▶ **CONSIGNE 1**
Renvoyez chaque ligne des enregistrements qui contient la chaîne « coord ».

▶ **TEXTE FOURNI**
==*==

Asia Aria Maria Vittoria Rossa Argento est une “vierge” romaine de 30 ans, actrice, scénariste, romancière, boxeuse, mannequin, réalisatrice, DJ et bientôt chanteuse électro-punk. Elle aura bientôt tout fait sans savoir comment. Asia la surdouée n’est pas qu’une fille de…
Fille du gorissime réalisateur italien Dario Argento, elle a fait d’Abel Ferrara son second Pygmalion et s’est déjà mise en scène dans Scarlet Diva, à 23 ans à peine. Asia Argento se sent aussi obsédée par un autre père, celui de… Sofia Coppola, pour qui elle a d’ailleurs récemment tourné dans la superproduction Marie-Antoinette. Beauté tatouée, torturée, jet-setteuse underground, intime de Brian Molko, de Marylin Manson (qu’elle a même vidéoclippée pour son titre (S)aint), ou encore de Gaspar Noé (son partner in crime), Asia est armée d’un tempérament volcanique, dotée d’une sensibilité à fleur de peau. Elle est à la fois l’égérie des réalisateurs les plus tendance du cinéma d’auteur international (Palombella Rossa de Nani Moretti, Transylvania de Tony Gatlif, Une vieille maîtresse de Catherine Breillat, ou Last Days de Gus Van Sant) et des plus commerciaux (xXx de Rob Cohen, Les morsures de l’aube d’Antoine de Caunes, ou La reine Margot de Patrice Chéreau). Depuis quatre ans, elle arbore également le tablier d’une jeune maman overbookée. Sa dernière et seconde réalisation, en 2003, n’était autre que l’adaptation du cultissime roman Le livre de Jérémie de J.T. Leroy, qui l’a émue jusqu’aux larmes, où elle campait une mère droguée et prostituée.
Toujours borderline, elle est un divin mélange de lolita et de femme ténébreusement fatale, provocatrice, et terriblement latine. Vampire, comtesse, putain, elle peut tout jouer puisqu’elle possède ce don qu’ont les vraies grandes actrices de confondre et desublimer leur vie avec leurs rôles. Schizo Asia ? Elle s’en fout. Elle enchaîne les personnages de sa vie devant/derrière les multiples objectifs qu’elle sait fixer comme des cibles, pour mieux sortir de la réalité qui lui pèse tant, tellement lucide et analytique de notre monde en mutation, qu’elle parcourt à tout allure pour ne plus trop penser peut-être.
Diva underground polymorphe, elle est de ces héroïnes qui marquent leur époque au fer rouge, via une ou plusieurs personnalités sensuellement exacerbées, pour toujours mieux vous envoûter les sens. Elle ne voit aucune différence entre ses nombreuses formes d’expression. Elle utilise l’art pour affirmer une lamentable et dépressive individualité. C’est une agonie qu’elle s’estime coupable d’avoir provoqué. Elle est complètement absorbée par son instinct, ainsi son travail semble souvent spontané.

==*==

▶ **CONSIGNE 2**
Dites si chacune des affirmations suivantes concorde avec le portrait d'Asia Argento ci-dessus. Répondez par oui ou non, en citant les mots décisifs du texte.
(a) Asia Argento est la fille du réalisateur Dario Argento.
(b) Sa seconde réalisation date de 2005.
(c) Elle voit une grande différence entre ses diverses formes d'expression.

▶ **DONNÉES DE L'EXERCICE**
==*==

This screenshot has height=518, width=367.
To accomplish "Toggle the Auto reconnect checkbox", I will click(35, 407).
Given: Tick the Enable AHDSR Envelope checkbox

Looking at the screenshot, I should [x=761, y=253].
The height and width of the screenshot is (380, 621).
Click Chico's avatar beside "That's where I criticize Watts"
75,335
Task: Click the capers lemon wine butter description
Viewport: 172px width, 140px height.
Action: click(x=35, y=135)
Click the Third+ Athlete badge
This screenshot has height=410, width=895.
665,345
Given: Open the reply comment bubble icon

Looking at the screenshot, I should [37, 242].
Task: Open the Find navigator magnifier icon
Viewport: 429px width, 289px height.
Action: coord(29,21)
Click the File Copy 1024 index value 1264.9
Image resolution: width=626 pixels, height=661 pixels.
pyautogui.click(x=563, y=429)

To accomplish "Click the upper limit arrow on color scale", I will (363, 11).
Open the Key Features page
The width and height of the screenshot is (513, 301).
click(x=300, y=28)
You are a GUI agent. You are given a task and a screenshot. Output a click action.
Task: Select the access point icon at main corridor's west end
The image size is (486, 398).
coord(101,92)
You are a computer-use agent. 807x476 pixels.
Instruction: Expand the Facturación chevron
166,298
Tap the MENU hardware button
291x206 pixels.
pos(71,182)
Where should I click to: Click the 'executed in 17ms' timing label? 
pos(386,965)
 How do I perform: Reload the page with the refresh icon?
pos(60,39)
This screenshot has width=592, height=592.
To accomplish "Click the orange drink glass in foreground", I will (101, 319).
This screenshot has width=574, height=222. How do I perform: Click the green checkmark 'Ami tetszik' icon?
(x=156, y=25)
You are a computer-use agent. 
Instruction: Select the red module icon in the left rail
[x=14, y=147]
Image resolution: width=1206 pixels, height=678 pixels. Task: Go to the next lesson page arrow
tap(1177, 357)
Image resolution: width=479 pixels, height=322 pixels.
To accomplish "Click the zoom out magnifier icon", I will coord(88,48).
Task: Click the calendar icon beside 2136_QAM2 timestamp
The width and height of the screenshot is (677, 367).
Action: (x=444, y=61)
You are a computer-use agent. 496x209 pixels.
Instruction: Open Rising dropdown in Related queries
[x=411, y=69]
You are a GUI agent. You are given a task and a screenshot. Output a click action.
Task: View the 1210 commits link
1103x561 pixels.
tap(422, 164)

==*==

▶ **RÉPONSE FINALE 1**
Action: coord(29,21)
coord(101,92)
To accomplish "Click the zoom out magnifier icon", I will coord(88,48).

▶ **RÉPONSE FINALE 2**
(a) Oui : « Fille du gorissime réalisateur italien Dario Argento ».
(b) Non : « Sa dernière et seconde réalisation, en 2003 ».
(c) Non : « Elle ne voit aucune différence entre ses nombreuses formes d’expression ».